My stash (buddies no where I keep it!)
	

		
			
		

		
	








what I've been using ,can with chips  and strainer with saw dust


----------



## Bearcarver (Aug 27, 2010)

Little smoked cream cheese ice cream cones---What a Great idea!

Your cheese looks a little too much on the silver side.
	

	
	
		
		



		
		
	


	





Bear


----------



## dave54 (Aug 27, 2010)

from using siver maple chips? lol


----------



## mballi3011 (Aug 27, 2010)

But aren't those Quarters hard to grate on the grater for that silver dust??? Now the cheese I bet taste good but smoked cream cheese hhaAAmmmmm.


----------



## dave54 (Aug 27, 2010)

mballi3011 said:


> But aren't those Quarters hard to grate on the grater for that silver dust??? Now the cheese I bet taste good but smoked cream cheese hhaAAmmmmm.

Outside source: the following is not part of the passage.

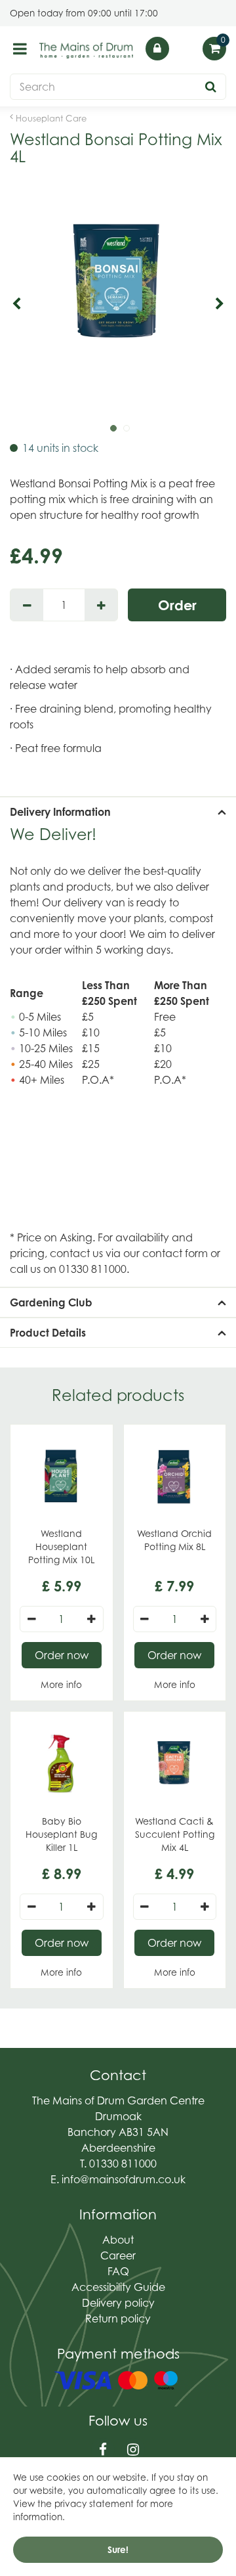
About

I can't keep the cream cheese Of all the cheeses I smoke cream cheese is the first to get eaten........and quickly


----------



## ak1 (Aug 27, 2010)

How the heck do you smoke cream cheese?? I would think it's way to soft to smoke properly.


----------



## dave54 (Aug 27, 2010)

AK1 said:


> How the heck do you smoke cream cheese?? I would think it's way to soft to smoke properly.


Ice......BIG bowl right underneith it


----------



## ak1 (Aug 27, 2010)

dave54 said:


> Ice......BIG bowl right underneith it


Great, thank you. Can't wait to try some!


----------